'Worse and Worse and Worse': Biographer Blasts Trump's 'Bottomless Greed' Over $TRUMP Coin Losses
Biographer Michael Wolff highlights the financial imbalance in Trump's crypto ventures.

Donald Trump's Trump coin windfall and the huge losses felt by investors were back in the spotlight this week, after biographer Michael Wolff argued on his podcast that the president's 'grift' is only set to get 'worse and worse and worse.'
Wolff made the comments on Inside Trump's Head in the wake of fresh financial disclosure and blockchain-linked reporting showing that roughly 900,000 buyers of the $TRUMP meme coin have lost billions, while Trump himself took in about $636 million (£474 million) from the token.
Trump Coin And The Money Trail
The news came after Trump's latest financial disclosure showed he earned at least $1.4 billion (£1.04 billion) from crypto-related ventures last year, with about $636 million tied to his meme coin business and roughly $594 million (£443 million) from World Liberty Financial, the family-linked crypto firm he co-founded.
According to reports the filing, released by the US Office of Government Ethics, also showed nearly $197 million (£147 million) from an equity sale tied to Stablecoin Holdco.

Wolff's gripe was not just that the numbers are ugly, though they are. It was the imbalance. On the podcast, he pointed to the scale of the losses and asked, in effect, how anyone could still enter a market so obviously stacked in Trump's favour.
'Of course, Donald Trump, the house, is going to win. Of course you're going to lose,' he said, framing the token as a rigged game from the start.
Trump's critics have long accused him of monetising grievance, branding and access, but the Trump coin saga gives that argument a very clean, very grubby number. Around 900,000 investors, according to reporting linked to blockchain analysis, have collectively lost about $3.8 billion (£2.84 billion).
Biographer Michael Wolff's Warning
Michael Wolff is hardly a detached observer. He is a veteran Trump biographer whose books and commentary have tracked the former reality TV star's political rise, private habits and public chaos for years. In the latest podcast episode, he suggested the wider public still has not fully absorbed what he sees as a decade-long pattern of profit-seeking wrapped in political theatre.
His line about the country failing to pay enough 'moral attention' landed because it was less a policy critique than a cultural one.
Wolff's argument is basically that Trump has been allowed to keep pushing the same buttons, chasing the same money, because outrage burns out fast and accountability, when it arrives at all, comes late. That is hardly a wild theory, but in Trump's case it has the smell of a familiar, ugly truth.
Joanna Coles, Wolff's co-host, tried to test the psychology of the people buying in. Were they blaming themselves for getting in late?
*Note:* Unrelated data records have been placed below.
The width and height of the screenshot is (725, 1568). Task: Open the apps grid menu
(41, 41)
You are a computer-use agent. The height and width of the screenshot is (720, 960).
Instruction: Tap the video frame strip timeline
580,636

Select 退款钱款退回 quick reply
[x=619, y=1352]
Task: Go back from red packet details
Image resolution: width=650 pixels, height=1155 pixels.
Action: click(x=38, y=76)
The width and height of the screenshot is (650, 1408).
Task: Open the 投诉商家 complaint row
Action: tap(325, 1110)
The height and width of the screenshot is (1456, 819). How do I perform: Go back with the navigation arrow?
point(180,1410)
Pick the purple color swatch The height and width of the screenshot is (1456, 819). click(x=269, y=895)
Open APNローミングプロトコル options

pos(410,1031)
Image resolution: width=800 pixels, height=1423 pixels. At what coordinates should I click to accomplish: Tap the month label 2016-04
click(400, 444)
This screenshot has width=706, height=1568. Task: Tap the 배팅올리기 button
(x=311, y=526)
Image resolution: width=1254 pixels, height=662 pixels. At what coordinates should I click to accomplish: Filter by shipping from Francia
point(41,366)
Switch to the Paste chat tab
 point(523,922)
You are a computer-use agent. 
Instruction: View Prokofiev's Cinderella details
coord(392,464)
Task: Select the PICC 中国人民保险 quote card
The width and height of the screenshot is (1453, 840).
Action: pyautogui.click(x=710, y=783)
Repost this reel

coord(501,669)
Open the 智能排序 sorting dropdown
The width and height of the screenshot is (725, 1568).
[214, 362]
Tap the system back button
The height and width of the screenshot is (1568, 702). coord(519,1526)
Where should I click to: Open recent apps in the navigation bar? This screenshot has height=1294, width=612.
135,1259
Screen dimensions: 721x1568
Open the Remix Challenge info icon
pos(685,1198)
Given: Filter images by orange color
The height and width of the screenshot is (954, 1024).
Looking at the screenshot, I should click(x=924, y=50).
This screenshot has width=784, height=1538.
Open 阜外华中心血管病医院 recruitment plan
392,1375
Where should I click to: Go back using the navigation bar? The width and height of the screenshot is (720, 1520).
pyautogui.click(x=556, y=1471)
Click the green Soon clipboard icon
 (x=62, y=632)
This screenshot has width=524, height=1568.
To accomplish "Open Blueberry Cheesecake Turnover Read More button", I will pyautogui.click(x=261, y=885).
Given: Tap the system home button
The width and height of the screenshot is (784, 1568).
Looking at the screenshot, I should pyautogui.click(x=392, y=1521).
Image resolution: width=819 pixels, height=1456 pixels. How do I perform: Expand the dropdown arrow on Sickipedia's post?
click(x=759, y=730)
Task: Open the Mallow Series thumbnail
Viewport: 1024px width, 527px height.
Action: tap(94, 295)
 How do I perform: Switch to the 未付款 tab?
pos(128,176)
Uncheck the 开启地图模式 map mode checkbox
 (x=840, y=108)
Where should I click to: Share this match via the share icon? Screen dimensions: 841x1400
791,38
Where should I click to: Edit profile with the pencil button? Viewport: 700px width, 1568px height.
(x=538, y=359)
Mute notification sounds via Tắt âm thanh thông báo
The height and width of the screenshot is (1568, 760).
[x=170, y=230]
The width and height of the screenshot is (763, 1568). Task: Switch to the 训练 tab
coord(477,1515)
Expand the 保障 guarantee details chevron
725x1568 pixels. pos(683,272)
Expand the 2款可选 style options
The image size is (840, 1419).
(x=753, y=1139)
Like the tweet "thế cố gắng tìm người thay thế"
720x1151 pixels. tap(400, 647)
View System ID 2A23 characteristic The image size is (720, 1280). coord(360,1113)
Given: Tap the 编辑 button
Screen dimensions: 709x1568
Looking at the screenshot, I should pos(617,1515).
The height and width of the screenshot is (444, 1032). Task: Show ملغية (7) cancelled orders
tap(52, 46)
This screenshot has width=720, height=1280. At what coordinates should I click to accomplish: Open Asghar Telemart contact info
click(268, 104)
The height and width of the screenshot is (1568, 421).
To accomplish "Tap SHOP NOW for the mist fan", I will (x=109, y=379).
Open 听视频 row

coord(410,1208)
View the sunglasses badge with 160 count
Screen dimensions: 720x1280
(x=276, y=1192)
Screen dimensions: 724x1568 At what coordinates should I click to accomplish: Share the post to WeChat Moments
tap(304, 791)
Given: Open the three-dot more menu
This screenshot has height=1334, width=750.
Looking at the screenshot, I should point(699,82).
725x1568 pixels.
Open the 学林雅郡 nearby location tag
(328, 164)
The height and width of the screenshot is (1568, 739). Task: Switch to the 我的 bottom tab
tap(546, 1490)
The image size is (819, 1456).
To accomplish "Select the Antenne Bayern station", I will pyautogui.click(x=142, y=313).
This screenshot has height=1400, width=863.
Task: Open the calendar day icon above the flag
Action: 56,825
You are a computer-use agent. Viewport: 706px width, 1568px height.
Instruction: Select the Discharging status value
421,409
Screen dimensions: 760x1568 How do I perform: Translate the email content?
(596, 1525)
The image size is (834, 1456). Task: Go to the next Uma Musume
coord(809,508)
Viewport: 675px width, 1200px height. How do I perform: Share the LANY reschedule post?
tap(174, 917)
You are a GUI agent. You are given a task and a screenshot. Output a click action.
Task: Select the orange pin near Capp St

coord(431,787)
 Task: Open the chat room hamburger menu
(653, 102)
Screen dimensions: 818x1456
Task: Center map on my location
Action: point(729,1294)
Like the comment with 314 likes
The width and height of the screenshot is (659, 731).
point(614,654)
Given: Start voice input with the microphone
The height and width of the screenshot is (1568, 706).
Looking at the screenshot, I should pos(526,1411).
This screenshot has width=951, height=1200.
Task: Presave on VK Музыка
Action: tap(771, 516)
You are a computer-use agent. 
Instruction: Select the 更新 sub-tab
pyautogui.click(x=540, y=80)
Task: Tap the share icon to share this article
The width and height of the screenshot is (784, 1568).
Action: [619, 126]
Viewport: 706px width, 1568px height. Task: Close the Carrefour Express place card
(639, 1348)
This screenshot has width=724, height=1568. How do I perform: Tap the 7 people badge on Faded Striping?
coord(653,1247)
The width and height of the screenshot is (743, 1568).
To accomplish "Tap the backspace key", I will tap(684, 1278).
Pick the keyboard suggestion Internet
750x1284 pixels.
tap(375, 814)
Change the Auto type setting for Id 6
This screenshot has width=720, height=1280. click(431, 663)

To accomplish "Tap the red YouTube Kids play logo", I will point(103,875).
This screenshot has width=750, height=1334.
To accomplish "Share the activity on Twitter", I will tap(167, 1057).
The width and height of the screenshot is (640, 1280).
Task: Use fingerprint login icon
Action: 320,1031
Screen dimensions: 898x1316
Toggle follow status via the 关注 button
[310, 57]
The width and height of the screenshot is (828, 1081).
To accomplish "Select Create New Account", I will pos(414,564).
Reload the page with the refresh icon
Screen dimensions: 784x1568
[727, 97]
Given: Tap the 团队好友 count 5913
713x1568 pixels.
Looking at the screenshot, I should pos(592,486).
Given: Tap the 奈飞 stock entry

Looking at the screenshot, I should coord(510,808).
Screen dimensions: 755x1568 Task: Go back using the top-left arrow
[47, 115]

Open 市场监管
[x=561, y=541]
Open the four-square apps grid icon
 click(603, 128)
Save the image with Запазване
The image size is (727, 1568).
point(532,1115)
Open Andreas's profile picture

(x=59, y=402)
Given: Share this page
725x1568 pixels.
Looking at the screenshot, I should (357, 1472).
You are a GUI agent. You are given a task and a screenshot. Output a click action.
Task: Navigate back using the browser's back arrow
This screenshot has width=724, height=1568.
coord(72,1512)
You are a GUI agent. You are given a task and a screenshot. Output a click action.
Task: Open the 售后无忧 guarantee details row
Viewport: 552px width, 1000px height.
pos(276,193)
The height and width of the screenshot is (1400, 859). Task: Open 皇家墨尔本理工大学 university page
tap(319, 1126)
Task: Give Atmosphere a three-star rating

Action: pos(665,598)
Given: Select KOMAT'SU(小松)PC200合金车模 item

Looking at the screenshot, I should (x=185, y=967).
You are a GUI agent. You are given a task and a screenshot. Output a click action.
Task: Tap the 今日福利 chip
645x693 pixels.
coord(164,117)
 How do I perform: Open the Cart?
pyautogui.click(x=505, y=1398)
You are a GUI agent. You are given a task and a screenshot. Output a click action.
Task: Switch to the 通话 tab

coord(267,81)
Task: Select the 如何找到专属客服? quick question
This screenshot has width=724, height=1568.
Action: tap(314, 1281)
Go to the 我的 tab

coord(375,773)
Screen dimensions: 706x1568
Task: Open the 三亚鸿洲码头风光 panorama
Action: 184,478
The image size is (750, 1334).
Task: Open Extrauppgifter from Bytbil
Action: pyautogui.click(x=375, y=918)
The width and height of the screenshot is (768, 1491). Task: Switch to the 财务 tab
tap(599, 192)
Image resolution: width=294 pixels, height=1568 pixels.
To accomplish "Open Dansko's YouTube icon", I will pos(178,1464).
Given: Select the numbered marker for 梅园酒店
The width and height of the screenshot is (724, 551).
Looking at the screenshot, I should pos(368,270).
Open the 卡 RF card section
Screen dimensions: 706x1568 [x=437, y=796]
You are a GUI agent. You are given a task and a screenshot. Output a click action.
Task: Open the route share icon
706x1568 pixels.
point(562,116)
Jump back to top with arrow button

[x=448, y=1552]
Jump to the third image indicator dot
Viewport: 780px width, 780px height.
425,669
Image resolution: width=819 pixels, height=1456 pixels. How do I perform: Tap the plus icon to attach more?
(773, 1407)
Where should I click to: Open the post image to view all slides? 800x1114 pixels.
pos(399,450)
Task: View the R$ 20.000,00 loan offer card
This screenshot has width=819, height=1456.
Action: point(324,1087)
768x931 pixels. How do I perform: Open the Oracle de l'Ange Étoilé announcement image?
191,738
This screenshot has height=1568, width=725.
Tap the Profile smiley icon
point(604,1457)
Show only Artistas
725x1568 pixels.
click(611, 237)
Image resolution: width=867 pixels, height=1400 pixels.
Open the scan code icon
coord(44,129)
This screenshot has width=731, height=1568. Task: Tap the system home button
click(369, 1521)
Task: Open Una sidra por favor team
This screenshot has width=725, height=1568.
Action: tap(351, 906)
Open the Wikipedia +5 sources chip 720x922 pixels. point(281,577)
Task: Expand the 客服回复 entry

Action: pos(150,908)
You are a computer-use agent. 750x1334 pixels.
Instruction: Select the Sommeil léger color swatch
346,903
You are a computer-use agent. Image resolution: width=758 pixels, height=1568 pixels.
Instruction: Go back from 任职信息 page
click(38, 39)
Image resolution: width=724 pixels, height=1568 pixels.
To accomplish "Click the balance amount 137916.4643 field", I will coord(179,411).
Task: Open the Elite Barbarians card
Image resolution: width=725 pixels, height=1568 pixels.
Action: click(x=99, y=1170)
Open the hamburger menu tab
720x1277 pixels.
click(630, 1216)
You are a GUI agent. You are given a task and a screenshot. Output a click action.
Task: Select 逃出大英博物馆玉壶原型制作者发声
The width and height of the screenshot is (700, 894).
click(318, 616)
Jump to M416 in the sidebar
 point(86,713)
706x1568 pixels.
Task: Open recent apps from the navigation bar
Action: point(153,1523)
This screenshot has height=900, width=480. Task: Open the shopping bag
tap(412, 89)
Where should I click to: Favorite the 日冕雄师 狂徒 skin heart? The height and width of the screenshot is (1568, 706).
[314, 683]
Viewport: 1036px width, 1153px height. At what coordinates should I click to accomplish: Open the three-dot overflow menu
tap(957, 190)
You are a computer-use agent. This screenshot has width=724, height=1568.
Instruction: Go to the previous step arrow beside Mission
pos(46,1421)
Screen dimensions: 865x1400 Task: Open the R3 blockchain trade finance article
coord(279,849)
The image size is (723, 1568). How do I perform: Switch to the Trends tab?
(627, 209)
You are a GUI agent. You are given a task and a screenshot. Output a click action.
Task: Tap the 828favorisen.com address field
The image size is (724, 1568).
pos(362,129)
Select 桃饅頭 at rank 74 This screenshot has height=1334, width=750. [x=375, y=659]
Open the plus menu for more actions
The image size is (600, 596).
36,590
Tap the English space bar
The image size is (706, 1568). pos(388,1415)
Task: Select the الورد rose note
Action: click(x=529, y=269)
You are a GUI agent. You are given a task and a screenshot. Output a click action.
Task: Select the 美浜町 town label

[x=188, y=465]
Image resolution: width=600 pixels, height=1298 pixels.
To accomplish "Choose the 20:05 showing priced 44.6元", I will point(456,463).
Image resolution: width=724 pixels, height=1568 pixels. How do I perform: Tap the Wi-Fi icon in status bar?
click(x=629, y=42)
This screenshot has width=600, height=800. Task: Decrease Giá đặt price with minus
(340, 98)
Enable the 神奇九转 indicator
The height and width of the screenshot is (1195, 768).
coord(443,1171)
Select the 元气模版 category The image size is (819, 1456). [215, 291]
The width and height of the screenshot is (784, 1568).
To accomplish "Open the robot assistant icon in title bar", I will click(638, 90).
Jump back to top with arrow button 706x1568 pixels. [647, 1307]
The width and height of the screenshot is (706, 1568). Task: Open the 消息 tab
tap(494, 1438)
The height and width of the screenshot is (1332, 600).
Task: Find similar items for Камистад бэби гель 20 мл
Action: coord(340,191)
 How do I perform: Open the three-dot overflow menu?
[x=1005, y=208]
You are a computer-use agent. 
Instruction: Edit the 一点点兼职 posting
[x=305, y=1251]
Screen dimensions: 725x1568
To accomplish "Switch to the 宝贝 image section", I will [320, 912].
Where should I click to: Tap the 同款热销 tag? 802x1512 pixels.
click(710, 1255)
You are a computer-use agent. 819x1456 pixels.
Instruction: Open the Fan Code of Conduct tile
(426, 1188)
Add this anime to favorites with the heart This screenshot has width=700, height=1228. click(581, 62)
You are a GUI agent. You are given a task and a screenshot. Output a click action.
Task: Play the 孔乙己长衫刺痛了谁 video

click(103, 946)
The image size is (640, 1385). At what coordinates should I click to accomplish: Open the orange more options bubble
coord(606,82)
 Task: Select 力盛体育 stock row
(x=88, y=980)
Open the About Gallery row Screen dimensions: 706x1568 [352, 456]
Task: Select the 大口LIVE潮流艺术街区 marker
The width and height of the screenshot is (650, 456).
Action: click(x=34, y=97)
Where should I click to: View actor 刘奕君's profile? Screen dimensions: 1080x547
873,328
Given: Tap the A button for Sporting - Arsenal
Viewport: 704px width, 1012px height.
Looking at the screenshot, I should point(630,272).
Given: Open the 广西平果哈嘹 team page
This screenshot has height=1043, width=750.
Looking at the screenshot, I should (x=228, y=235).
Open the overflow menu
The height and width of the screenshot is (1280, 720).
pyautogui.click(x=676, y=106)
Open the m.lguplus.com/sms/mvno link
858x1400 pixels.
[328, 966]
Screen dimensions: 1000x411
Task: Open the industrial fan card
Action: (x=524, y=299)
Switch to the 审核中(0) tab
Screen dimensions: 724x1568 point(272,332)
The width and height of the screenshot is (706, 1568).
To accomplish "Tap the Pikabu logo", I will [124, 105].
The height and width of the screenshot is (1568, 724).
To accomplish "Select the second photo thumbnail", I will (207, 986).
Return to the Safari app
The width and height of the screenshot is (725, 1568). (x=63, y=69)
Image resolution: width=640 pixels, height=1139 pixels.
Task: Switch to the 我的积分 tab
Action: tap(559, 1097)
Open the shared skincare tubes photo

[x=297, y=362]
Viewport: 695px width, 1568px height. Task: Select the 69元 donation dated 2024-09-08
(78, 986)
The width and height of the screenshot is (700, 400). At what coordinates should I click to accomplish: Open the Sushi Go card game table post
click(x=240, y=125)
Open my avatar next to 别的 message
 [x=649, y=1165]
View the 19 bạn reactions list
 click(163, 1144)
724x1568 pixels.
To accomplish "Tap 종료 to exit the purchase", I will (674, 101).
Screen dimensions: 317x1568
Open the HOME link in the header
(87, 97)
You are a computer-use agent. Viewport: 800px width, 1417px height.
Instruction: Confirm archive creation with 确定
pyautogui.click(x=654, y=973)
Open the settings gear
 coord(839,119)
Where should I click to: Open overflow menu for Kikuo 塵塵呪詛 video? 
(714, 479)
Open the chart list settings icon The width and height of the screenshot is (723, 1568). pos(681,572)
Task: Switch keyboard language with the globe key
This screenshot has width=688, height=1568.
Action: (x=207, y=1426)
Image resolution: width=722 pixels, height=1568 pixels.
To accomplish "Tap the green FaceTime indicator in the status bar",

Were they treating the coin like a gamble that might bounce back? That exchange matters because it captures the odd emotional economy of Trump-linked crypto. It is not always pure faith. Sometimes it is denial, sunk cost, or the mad hope that the thing will somehow recover tomorrow.
Why The Trump Coin Story Sticks
The $TRUMP token was launched as a novelty-style crypto asset, and it quickly became part of a broader Trump family money machine that now stretches across licensing, token sales and related ventures. According to reports, Trump's crypto earnings last year totalled about $1.4 billion (£1.04 billion), with meme coin income forming a major share of that haul.
That is why the story keeps biting. It is not only about the losses, though those are severe. It is about the president appearing to profit directly from a market in which ordinary buyers, by the tens of thousands, have been left carrying the bag. Another report said the disclosure was self-reported and followed a different set of reporting rules, which is worth remembering, but it does not soften the basic picture one bit.
Wolff's core claim was simple enough. Trump is not being restrained by scandal fatigue or by the idea that at some point enough is enough. He is being rewarded. And when that is the lesson, the incentive is obvious, almost brutally so. The grift does not stop. It mutates, gets slicker, gets bigger, gets worse.
The Trump coin episode now sits somewhere between political scandal and financial cautionary tale, which is probably where the messiest Trump stories always end up. Investors lost billions. Trump made hundreds of millions. And Michael Wolff, hardly a man known for understatement, thinks the next round will be even uglier.